> **TEXTO DADO**:
——

Lo paradójico es que esta acusación se da en el mismo momento en que el aparato estatal y los medios ligados al oficialismo están protagonizando una campaña sistemática contra el periodismo independiente. Una ofensiva que no se limita a las redes sociales, sino que parte desde las instituciones mismas del Estado.
El ejemplo más grave viene de las Fuerzas Armadas. En mayo, el jefe del Estado Mayor Conjunto, general Roosevelt Hernández, fue denunciado por líderes gremiales del periodismo por amenazas directas. El periodista Dagoberto Rodríguez, director de Radio Cadena Voces y ganador del Premio Álvaro Contreras, declaró públicamente que el general llamó al presidente del Colegio de Periodistas para advertirle que “tenían agentes en todo el país para actuar contra cualquier persona”. La amenaza, velada o no, provenía del más alto rango militar del país.
Lejos de desmentirlo, el periódico oficial de las Fuerzas Armadas publicó una serie de editoriales que deben leerse con preocupación. En una de sus portadas, el presidente del Colegio de Periodistas fue acusado de “asesinar la democracia”. En otra publicación, todavía más reciente, esta del 9 de junio, un exteniente firmó una columna en la que se calificaba a los periodistas críticos como “sicarios de la información”. No se trata de metáforas aisladas, ni de opiniones personales que ejercen miembros de las FFAA: son mensajes institucionales, emitidos desde una publicación financiada por el Estado, en un país donde más de cien periodistas han sido asesinados en las últimas dos décadas.
Estas publicaciones no solo deslegitiman a los periodistas, sino que construyen una narrativa que justifica el ataque. Que transforma la crítica al gobierno en traición a la patria. Que permite —sin necesidad de emitir una orden— que otros actúen por su cuenta, sabiéndose intocables. En Honduras, donde el 90% de los crímenes contra periodistas sigue impune, llamar “sicario” a un periodista desde una tribuna estatal es más que irresponsable: es peligroso.

——

> **FILAS**:
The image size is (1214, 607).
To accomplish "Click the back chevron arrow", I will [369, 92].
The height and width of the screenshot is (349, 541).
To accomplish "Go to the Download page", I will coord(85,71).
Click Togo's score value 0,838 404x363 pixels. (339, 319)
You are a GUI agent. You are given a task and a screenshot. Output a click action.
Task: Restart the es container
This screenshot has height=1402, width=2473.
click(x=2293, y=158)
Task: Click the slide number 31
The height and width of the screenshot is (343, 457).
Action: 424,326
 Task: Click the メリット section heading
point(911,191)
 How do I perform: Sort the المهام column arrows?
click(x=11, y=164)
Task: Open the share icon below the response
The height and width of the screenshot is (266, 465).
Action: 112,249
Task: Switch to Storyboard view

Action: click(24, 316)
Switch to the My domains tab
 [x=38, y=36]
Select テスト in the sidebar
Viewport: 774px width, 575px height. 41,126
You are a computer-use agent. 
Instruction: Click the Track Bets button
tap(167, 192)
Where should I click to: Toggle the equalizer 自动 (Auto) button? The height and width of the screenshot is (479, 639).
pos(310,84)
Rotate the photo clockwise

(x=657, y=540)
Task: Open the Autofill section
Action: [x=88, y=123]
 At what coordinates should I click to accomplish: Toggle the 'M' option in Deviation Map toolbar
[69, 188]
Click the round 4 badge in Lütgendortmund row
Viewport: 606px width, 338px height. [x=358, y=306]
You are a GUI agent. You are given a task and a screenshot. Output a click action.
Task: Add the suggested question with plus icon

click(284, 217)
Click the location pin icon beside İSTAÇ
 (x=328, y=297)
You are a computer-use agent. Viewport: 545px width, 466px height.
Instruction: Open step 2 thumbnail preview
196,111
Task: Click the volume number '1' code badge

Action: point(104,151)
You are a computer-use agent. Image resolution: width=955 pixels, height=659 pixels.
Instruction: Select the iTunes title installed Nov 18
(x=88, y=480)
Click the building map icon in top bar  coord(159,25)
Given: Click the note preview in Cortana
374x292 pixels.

——

> **LISTA DE TAREAS**:
(1) En el texto sobre los ataques al periodismo en Honduras, ¿qué premio ganó Dagoberto Rodríguez?
(2) Cita el fragmento del texto sobre los ataques al periodismo en Honduras que empieza en las palabras "Lo paradójico es" y termina después de "mismas del Estado.", sin cambiar nada.
(3) Prolonga el texto sobre los ataques al periodismo en Honduras desde donde se detiene.
Las filas vienen de otra fuente.

> **RESULTADOS DEL EJERCICIO**:
(1) El Premio Álvaro Contreras.

(2)
Lo paradójico es que esta acusación se da en el mismo momento en que el aparato estatal y los medios ligados al oficialismo están protagonizando una campaña sistemática contra el periodismo independiente. Una ofensiva que no se limita a las redes sociales, sino que parte desde las instituciones mismas del Estado.

(3)
El Congreso Nacional ha adoptado una estrategia similar. Tras una investigación periodística que reveló que Carlos Zelaya, exsecretario legislativo y hermano de Manuel Zelaya, sigue recibiendo un salario oficial sin desempeñar funciones, la reacción del Congreso no fue desmentir ni presentar documentación. Fue atacar al medio de comunicación que publicó la nota. En una comparecencia pública, la administradora del Congreso, Vilma Orozco, calificó el reportaje como “noticia falsa” y señaló al medio que lo publicó como una “fábrica de mentiras”. Desde entonces, la narrativa se ha replicado en redes sociales por cuentas vinculadas al oficialismo, sin ofrecer prueba alguna que refute los hallazgos periodísticos.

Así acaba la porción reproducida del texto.